Task item: Since only the total matters, count the lines of these entries containing the word "computer" and write that total alone.

Task material:
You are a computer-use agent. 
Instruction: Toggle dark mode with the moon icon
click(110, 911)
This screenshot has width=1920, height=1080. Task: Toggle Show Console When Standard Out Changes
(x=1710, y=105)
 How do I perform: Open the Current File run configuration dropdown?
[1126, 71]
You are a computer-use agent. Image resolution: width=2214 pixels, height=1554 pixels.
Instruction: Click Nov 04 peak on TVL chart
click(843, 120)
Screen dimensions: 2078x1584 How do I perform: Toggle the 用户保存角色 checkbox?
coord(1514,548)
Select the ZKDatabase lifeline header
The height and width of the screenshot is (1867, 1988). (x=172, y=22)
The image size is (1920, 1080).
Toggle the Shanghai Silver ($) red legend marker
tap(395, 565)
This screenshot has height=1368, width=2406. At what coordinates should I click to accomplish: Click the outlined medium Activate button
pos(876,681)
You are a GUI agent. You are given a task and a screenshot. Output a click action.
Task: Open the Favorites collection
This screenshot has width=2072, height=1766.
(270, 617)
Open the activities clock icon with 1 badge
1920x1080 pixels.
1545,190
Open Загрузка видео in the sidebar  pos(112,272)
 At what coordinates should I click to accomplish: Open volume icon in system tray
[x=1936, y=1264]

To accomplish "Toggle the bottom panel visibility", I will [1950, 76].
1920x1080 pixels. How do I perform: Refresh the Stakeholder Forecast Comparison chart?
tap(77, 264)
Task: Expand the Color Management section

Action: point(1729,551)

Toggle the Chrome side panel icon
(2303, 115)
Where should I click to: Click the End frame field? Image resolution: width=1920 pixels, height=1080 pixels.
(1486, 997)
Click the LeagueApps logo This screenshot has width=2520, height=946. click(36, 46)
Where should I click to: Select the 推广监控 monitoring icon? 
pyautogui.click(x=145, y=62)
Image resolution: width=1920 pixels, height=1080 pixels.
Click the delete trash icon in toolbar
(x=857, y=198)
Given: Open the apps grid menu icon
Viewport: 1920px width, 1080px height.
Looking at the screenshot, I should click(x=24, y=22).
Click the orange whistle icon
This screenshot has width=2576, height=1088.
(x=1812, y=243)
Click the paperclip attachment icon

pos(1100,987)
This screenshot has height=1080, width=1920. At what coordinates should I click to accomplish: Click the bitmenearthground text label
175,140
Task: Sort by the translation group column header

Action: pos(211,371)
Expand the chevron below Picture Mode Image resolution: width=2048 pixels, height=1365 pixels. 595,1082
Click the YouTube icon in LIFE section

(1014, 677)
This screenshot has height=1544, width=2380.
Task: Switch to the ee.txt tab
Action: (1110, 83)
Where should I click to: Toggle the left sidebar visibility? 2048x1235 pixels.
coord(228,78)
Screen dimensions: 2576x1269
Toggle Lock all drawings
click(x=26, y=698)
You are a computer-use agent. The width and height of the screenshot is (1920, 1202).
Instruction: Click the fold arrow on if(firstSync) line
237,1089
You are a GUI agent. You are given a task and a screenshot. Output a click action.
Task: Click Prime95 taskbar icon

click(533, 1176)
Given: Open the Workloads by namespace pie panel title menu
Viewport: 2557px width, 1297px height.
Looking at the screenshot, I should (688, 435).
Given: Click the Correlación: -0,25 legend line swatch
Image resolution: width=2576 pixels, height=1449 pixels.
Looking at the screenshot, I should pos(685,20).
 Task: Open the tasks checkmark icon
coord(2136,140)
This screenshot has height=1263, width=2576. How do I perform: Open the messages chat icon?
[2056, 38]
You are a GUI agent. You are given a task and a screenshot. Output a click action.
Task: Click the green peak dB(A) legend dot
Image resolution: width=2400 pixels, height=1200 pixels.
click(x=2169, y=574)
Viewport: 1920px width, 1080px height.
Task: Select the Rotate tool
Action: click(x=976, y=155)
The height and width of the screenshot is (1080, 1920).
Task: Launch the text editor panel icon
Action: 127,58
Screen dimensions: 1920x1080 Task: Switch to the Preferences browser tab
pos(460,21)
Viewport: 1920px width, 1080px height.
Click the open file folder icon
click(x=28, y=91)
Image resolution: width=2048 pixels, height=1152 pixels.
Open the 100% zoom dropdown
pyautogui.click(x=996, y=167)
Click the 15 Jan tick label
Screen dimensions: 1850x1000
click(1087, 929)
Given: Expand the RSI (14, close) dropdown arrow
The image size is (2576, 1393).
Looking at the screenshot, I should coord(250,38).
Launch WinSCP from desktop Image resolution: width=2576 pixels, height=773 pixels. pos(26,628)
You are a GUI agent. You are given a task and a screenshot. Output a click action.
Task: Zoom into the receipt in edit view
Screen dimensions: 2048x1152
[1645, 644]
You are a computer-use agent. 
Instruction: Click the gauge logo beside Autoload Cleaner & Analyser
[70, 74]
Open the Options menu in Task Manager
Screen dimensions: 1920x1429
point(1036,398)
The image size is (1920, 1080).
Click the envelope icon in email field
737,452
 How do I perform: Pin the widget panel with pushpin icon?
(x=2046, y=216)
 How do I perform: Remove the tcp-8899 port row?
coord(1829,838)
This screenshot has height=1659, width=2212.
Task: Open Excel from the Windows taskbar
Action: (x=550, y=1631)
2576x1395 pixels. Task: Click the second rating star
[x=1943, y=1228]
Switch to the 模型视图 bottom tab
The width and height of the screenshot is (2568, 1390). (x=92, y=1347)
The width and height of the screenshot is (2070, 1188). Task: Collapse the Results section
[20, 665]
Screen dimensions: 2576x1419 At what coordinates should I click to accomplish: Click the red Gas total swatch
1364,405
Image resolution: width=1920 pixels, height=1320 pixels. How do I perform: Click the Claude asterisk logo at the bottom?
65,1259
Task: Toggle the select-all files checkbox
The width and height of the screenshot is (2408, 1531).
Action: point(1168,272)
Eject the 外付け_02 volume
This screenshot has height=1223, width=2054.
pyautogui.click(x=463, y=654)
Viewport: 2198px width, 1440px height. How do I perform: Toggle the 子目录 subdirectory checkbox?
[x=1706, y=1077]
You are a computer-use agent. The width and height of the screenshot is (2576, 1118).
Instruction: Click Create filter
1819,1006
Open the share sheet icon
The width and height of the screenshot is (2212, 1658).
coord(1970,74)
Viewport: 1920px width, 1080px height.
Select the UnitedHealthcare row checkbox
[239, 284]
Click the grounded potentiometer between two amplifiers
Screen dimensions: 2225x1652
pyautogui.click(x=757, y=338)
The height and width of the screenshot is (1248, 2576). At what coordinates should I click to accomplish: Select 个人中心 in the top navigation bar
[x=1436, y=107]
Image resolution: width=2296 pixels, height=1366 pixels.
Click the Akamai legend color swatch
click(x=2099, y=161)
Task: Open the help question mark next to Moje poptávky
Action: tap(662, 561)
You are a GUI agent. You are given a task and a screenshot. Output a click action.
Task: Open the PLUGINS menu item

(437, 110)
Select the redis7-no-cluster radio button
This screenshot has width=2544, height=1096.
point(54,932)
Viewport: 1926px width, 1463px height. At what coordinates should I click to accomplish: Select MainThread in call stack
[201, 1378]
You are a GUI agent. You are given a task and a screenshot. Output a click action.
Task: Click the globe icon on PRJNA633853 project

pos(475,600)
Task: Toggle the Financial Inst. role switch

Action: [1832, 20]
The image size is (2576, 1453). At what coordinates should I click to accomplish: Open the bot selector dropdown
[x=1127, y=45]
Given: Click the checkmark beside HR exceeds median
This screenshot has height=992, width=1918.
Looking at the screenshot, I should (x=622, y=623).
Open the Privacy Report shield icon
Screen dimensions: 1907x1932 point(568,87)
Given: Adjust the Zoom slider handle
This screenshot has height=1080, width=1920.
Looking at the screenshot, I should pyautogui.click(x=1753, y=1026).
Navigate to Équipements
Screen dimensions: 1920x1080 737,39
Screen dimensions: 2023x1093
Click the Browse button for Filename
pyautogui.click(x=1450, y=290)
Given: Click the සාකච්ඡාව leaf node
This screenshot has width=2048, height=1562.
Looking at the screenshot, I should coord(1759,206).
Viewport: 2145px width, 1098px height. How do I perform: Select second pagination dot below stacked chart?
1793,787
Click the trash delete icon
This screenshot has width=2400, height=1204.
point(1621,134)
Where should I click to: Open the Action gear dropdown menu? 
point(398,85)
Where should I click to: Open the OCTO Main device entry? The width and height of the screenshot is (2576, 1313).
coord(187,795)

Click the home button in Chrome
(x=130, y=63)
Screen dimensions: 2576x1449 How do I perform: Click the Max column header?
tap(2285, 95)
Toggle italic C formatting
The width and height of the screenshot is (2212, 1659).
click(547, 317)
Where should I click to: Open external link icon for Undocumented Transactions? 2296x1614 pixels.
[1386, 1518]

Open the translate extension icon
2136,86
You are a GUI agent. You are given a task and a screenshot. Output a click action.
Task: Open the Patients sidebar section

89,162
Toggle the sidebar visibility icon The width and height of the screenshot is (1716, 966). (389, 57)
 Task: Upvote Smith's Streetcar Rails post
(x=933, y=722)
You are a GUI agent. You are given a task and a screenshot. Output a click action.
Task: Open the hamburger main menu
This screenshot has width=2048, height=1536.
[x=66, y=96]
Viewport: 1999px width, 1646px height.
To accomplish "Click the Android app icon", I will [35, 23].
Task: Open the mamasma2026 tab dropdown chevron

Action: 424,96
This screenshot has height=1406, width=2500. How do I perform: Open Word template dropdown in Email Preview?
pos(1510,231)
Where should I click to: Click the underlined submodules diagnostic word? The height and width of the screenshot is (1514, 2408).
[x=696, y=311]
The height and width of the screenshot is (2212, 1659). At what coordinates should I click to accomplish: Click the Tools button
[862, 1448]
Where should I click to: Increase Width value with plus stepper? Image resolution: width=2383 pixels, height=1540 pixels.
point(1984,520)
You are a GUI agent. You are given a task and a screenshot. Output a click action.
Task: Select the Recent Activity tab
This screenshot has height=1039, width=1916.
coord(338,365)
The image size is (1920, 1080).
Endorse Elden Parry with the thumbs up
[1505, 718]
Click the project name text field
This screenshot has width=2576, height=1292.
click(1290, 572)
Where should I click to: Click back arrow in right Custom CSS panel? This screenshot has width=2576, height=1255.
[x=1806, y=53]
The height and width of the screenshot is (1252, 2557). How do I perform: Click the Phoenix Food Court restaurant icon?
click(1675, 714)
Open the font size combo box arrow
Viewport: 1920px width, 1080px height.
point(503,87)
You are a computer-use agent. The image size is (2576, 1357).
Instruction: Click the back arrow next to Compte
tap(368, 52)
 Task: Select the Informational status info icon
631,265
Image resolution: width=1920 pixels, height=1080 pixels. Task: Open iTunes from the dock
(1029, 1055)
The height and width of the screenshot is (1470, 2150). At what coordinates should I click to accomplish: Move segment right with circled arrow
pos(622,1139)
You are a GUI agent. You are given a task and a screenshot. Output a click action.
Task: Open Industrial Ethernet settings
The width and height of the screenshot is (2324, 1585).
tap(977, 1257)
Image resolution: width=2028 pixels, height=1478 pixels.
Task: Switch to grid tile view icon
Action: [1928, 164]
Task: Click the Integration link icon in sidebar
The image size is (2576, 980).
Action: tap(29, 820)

Your solution: 6